### Task to complete
Copy out each line below containing "will".

### Data supplied
====

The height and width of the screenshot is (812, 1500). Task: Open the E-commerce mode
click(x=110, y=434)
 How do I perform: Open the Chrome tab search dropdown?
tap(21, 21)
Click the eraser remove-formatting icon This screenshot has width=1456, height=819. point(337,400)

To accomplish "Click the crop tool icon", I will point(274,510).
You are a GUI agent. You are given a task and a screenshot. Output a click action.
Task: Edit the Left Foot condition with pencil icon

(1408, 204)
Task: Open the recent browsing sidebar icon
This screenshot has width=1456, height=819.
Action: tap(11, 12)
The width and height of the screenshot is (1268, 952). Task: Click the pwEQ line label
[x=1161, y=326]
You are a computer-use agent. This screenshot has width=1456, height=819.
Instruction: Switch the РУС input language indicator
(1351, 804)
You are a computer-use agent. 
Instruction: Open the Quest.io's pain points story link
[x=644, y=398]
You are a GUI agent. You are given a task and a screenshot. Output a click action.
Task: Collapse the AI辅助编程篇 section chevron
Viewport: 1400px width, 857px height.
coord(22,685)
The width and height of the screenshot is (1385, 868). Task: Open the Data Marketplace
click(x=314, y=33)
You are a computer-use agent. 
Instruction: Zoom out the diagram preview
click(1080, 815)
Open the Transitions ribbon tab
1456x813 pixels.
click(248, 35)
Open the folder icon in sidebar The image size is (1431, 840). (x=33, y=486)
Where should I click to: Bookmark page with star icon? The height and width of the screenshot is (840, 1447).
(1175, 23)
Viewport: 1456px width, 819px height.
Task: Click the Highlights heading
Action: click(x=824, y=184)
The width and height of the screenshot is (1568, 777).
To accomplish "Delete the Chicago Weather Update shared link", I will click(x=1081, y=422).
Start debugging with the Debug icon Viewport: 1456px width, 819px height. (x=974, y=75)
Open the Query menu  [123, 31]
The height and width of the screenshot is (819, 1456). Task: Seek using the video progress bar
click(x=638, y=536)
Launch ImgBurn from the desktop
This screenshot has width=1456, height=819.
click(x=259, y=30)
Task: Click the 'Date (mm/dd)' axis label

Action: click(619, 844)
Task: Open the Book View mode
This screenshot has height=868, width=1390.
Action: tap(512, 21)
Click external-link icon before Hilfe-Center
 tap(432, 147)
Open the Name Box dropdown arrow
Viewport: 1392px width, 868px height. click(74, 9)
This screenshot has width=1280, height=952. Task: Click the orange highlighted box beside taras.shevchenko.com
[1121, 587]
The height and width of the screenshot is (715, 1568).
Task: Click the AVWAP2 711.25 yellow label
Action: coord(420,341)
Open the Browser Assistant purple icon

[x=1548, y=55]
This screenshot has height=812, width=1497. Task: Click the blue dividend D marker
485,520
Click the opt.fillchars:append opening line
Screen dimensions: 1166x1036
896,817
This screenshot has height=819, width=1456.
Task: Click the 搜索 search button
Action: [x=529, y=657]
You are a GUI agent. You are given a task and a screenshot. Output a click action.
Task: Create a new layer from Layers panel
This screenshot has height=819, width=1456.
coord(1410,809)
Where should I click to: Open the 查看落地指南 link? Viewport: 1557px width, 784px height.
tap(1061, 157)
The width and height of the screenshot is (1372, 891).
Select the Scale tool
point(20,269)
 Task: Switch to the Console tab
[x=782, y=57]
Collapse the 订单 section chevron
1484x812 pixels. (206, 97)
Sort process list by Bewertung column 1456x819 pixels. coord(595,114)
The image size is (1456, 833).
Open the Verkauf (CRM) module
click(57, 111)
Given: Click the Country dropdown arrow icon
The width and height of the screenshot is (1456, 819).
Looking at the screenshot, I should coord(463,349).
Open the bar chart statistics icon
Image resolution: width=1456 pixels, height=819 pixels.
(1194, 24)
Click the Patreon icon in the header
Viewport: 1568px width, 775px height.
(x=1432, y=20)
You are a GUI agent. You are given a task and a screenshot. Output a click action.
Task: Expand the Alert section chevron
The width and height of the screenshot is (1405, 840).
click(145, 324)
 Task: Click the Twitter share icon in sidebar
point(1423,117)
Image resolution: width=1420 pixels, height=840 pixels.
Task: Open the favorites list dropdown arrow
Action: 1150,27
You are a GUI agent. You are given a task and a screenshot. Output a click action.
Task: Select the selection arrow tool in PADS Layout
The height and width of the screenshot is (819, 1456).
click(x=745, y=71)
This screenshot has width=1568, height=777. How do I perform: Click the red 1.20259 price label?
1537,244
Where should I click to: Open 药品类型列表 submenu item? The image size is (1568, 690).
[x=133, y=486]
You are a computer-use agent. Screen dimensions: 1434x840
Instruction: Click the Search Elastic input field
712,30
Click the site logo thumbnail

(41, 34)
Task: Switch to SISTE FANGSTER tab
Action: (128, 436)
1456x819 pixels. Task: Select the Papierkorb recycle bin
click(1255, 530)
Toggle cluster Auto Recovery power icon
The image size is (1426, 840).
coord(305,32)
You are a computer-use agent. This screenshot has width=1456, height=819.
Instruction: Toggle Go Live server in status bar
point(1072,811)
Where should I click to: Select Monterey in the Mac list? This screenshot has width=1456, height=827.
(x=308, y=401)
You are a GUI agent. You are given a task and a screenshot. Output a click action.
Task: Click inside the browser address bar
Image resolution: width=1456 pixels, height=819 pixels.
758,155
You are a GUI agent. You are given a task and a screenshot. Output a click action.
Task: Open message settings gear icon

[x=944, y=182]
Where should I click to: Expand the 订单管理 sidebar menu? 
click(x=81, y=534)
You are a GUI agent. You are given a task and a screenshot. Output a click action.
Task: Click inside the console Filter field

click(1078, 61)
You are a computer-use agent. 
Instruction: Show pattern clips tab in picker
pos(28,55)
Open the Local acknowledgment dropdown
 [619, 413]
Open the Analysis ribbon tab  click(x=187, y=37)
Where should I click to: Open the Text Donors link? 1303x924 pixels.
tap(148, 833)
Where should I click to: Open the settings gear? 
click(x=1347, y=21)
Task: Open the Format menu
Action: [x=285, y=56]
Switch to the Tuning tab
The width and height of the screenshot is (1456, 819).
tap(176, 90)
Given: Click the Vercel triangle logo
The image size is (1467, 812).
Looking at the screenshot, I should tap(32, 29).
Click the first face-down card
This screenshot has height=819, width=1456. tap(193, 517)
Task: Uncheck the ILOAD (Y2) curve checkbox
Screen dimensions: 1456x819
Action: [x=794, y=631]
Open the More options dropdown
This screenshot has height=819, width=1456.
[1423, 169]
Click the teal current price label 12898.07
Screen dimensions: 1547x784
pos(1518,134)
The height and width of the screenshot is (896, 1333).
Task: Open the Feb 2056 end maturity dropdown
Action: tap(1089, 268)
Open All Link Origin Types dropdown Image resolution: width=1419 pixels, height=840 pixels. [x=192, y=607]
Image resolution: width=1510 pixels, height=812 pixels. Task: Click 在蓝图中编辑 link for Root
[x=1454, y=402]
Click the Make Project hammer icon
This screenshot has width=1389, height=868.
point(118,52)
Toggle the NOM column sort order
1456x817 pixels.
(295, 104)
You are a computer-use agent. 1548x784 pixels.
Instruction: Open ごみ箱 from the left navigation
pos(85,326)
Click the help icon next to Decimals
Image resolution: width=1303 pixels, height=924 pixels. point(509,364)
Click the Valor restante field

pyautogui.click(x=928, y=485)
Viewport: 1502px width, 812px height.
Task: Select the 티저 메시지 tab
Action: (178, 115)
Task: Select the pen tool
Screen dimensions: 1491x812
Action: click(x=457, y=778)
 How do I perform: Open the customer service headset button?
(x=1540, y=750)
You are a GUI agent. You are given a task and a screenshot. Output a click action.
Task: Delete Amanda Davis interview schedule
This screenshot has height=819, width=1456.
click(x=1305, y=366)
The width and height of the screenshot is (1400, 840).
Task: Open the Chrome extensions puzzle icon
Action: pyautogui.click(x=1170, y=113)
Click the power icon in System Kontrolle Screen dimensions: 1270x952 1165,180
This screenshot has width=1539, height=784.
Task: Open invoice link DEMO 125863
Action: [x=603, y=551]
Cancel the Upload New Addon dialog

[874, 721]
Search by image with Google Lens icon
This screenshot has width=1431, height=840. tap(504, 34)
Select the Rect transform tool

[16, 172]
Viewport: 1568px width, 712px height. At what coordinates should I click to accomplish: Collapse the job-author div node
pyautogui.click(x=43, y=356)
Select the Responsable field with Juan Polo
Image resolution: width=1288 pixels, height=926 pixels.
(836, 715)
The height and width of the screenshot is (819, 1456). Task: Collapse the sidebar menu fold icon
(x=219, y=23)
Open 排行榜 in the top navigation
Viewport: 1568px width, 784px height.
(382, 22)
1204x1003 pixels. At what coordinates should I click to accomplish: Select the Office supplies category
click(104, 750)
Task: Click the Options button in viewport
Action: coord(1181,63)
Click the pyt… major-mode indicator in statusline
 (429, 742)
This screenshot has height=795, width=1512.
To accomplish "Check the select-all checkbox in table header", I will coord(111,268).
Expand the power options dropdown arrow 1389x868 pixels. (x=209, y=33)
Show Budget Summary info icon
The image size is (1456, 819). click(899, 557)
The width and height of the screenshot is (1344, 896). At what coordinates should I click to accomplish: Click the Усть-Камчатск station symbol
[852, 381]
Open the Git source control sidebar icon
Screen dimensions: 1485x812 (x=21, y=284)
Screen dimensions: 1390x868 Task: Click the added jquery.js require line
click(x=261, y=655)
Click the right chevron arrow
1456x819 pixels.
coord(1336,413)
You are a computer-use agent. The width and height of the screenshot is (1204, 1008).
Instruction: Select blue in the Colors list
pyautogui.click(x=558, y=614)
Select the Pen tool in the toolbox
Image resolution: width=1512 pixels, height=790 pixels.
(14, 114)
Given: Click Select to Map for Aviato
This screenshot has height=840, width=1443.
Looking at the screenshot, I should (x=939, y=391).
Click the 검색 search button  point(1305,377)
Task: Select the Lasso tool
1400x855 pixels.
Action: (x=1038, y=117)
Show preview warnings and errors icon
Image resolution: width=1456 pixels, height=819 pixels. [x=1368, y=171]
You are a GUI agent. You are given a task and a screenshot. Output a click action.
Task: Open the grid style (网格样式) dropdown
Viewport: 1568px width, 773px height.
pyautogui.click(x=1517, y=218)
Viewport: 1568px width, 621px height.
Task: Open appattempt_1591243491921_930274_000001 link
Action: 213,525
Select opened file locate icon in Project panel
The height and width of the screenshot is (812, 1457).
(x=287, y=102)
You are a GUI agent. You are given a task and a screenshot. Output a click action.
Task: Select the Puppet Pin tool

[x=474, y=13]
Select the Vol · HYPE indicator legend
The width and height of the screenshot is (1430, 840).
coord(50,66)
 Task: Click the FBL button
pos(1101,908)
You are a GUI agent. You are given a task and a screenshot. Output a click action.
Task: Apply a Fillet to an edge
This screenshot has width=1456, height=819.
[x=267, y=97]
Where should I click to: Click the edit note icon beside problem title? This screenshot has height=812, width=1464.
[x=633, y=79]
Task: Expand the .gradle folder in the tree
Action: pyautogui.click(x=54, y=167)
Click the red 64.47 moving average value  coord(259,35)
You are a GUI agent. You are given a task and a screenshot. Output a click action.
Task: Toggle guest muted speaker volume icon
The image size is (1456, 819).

====

### Your response
To accomplish "Click the crop tool icon", I will point(274,510).
To accomplish "Delete the Chicago Weather Update shared link", I will click(x=1081, y=422).
To accomplish "Check the select-all checkbox in table header", I will coord(111,268).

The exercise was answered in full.